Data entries
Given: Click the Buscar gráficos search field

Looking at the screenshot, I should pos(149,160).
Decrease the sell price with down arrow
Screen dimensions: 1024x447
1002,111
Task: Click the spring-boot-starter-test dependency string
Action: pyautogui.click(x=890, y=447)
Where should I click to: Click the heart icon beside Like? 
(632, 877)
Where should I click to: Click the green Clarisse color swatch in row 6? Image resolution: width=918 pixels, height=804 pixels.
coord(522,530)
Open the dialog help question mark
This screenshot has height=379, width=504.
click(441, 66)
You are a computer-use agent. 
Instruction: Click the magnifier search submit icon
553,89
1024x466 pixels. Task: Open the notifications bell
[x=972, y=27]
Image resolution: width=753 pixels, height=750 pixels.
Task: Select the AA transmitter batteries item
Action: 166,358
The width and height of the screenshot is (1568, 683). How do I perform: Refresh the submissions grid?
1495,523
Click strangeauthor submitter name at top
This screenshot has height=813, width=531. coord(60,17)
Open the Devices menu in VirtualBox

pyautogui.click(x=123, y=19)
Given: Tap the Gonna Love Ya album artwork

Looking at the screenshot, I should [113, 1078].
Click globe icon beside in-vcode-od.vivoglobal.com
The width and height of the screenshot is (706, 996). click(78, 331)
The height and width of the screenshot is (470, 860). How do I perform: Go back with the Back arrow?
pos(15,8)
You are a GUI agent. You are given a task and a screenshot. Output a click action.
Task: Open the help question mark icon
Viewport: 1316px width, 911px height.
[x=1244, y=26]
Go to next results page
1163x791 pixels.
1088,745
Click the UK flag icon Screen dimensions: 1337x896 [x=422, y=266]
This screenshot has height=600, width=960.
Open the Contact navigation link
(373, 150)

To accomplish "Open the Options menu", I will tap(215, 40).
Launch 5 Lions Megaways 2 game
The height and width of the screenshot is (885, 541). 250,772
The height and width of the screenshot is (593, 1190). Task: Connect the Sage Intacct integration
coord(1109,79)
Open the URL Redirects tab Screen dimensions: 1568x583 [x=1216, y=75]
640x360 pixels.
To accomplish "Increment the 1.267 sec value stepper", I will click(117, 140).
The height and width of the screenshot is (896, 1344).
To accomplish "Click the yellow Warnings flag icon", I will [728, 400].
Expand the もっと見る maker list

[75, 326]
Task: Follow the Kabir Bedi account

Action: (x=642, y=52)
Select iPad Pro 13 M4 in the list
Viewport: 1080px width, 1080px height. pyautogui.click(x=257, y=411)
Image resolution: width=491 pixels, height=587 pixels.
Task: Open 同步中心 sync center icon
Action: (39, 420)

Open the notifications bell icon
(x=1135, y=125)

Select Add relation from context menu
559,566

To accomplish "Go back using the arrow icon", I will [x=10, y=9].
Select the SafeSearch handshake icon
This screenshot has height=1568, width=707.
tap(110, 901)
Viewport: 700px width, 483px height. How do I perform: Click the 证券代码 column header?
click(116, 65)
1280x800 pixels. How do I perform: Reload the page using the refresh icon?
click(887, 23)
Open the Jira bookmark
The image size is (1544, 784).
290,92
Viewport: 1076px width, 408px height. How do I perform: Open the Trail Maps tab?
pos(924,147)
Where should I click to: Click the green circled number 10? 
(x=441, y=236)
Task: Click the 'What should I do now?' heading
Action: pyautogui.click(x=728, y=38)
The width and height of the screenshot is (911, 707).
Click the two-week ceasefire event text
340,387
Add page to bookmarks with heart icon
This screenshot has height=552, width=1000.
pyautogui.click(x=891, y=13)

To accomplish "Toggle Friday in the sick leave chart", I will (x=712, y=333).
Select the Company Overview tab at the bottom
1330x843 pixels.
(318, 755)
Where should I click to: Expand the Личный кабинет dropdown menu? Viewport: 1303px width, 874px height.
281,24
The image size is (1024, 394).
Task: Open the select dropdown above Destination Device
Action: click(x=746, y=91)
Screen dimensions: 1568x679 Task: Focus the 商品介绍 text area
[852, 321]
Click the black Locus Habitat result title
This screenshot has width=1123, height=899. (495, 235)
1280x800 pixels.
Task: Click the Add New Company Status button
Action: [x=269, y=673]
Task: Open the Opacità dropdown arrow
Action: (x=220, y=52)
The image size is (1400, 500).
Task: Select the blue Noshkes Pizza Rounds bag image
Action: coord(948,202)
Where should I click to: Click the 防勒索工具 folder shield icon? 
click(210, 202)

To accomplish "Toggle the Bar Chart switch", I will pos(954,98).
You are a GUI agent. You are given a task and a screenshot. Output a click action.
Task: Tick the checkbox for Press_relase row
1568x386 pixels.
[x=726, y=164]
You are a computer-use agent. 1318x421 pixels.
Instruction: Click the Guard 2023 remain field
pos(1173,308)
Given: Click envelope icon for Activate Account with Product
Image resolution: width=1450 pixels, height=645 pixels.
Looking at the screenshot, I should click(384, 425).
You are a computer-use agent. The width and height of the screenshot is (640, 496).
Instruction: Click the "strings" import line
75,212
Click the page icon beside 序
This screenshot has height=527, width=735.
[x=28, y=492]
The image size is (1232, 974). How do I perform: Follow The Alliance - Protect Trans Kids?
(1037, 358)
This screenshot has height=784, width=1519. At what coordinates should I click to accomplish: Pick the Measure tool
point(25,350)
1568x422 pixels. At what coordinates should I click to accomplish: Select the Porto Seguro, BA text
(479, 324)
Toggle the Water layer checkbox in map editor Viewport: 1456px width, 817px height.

> [WORK TASK]
Repeat each entry above, matching every line exactly.

> [SOLUTION TO THIS TASK]
Given: Click the Buscar gráficos search field

Looking at the screenshot, I should pos(149,160).
Decrease the sell price with down arrow
Screen dimensions: 1024x447
1002,111
Task: Click the spring-boot-starter-test dependency string
Action: pyautogui.click(x=890, y=447)
Where should I click to: Click the heart icon beside Like? 
(632, 877)
Where should I click to: Click the green Clarisse color swatch in row 6? Image resolution: width=918 pixels, height=804 pixels.
coord(522,530)
Open the dialog help question mark
This screenshot has height=379, width=504.
click(441, 66)
You are a computer-use agent. 
Instruction: Click the magnifier search submit icon
553,89
1024x466 pixels. Task: Open the notifications bell
[x=972, y=27]
Image resolution: width=753 pixels, height=750 pixels.
Task: Select the AA transmitter batteries item
Action: 166,358
The width and height of the screenshot is (1568, 683). How do I perform: Refresh the submissions grid?
1495,523
Click strangeauthor submitter name at top
This screenshot has height=813, width=531. coord(60,17)
Open the Devices menu in VirtualBox

pyautogui.click(x=123, y=19)
Given: Tap the Gonna Love Ya album artwork

Looking at the screenshot, I should [113, 1078].
Click globe icon beside in-vcode-od.vivoglobal.com
The width and height of the screenshot is (706, 996). click(78, 331)
The height and width of the screenshot is (470, 860). How do I perform: Go back with the Back arrow?
pos(15,8)
You are a GUI agent. You are given a task and a screenshot. Output a click action.
Task: Open the help question mark icon
Viewport: 1316px width, 911px height.
[x=1244, y=26]
Go to next results page
1163x791 pixels.
1088,745
Click the UK flag icon Screen dimensions: 1337x896 [x=422, y=266]
This screenshot has height=600, width=960.
Open the Contact navigation link
(373, 150)

To accomplish "Open the Options menu", I will tap(215, 40).
Launch 5 Lions Megaways 2 game
The height and width of the screenshot is (885, 541). 250,772
The height and width of the screenshot is (593, 1190). Task: Connect the Sage Intacct integration
coord(1109,79)
Open the URL Redirects tab Screen dimensions: 1568x583 [x=1216, y=75]
640x360 pixels.
To accomplish "Increment the 1.267 sec value stepper", I will click(117, 140).
The height and width of the screenshot is (896, 1344).
To accomplish "Click the yellow Warnings flag icon", I will [728, 400].
Expand the もっと見る maker list

[75, 326]
Task: Follow the Kabir Bedi account

Action: (x=642, y=52)
Select iPad Pro 13 M4 in the list
Viewport: 1080px width, 1080px height. pyautogui.click(x=257, y=411)
Image resolution: width=491 pixels, height=587 pixels.
Task: Open 同步中心 sync center icon
Action: (39, 420)

Open the notifications bell icon
(x=1135, y=125)

Select Add relation from context menu
559,566

To accomplish "Go back using the arrow icon", I will [x=10, y=9].
Select the SafeSearch handshake icon
This screenshot has height=1568, width=707.
tap(110, 901)
Viewport: 700px width, 483px height. How do I perform: Click the 证券代码 column header?
click(116, 65)
1280x800 pixels. How do I perform: Reload the page using the refresh icon?
click(887, 23)
Open the Jira bookmark
The image size is (1544, 784).
290,92
Viewport: 1076px width, 408px height. How do I perform: Open the Trail Maps tab?
pos(924,147)
Where should I click to: Click the green circled number 10? 
(x=441, y=236)
Task: Click the 'What should I do now?' heading
Action: pyautogui.click(x=728, y=38)
The width and height of the screenshot is (911, 707).
Click the two-week ceasefire event text
340,387
Add page to bookmarks with heart icon
This screenshot has height=552, width=1000.
pyautogui.click(x=891, y=13)

To accomplish "Toggle Friday in the sick leave chart", I will (x=712, y=333).
Select the Company Overview tab at the bottom
1330x843 pixels.
(318, 755)
Where should I click to: Expand the Личный кабинет dropdown menu? Viewport: 1303px width, 874px height.
281,24
The image size is (1024, 394).
Task: Open the select dropdown above Destination Device
Action: click(x=746, y=91)
Screen dimensions: 1568x679 Task: Focus the 商品介绍 text area
[852, 321]
Click the black Locus Habitat result title
This screenshot has width=1123, height=899. (495, 235)
1280x800 pixels.
Task: Click the Add New Company Status button
Action: [x=269, y=673]
Task: Open the Opacità dropdown arrow
Action: (x=220, y=52)
The image size is (1400, 500).
Task: Select the blue Noshkes Pizza Rounds bag image
Action: coord(948,202)
Where should I click to: Click the 防勒索工具 folder shield icon? 
click(210, 202)

To accomplish "Toggle the Bar Chart switch", I will pos(954,98).
You are a GUI agent. You are given a task and a screenshot. Output a click action.
Task: Tick the checkbox for Press_relase row
1568x386 pixels.
[x=726, y=164]
You are a computer-use agent. 1318x421 pixels.
Instruction: Click the Guard 2023 remain field
pos(1173,308)
Given: Click envelope icon for Activate Account with Product
Image resolution: width=1450 pixels, height=645 pixels.
Looking at the screenshot, I should click(384, 425).
You are a computer-use agent. The width and height of the screenshot is (640, 496).
Instruction: Click the "strings" import line
75,212
Click the page icon beside 序
This screenshot has height=527, width=735.
[x=28, y=492]
The image size is (1232, 974). How do I perform: Follow The Alliance - Protect Trans Kids?
(1037, 358)
This screenshot has height=784, width=1519. At what coordinates should I click to accomplish: Pick the Measure tool
point(25,350)
1568x422 pixels. At what coordinates should I click to accomplish: Select the Porto Seguro, BA text
(479, 324)
Toggle the Water layer checkbox in map editor Viewport: 1456px width, 817px height.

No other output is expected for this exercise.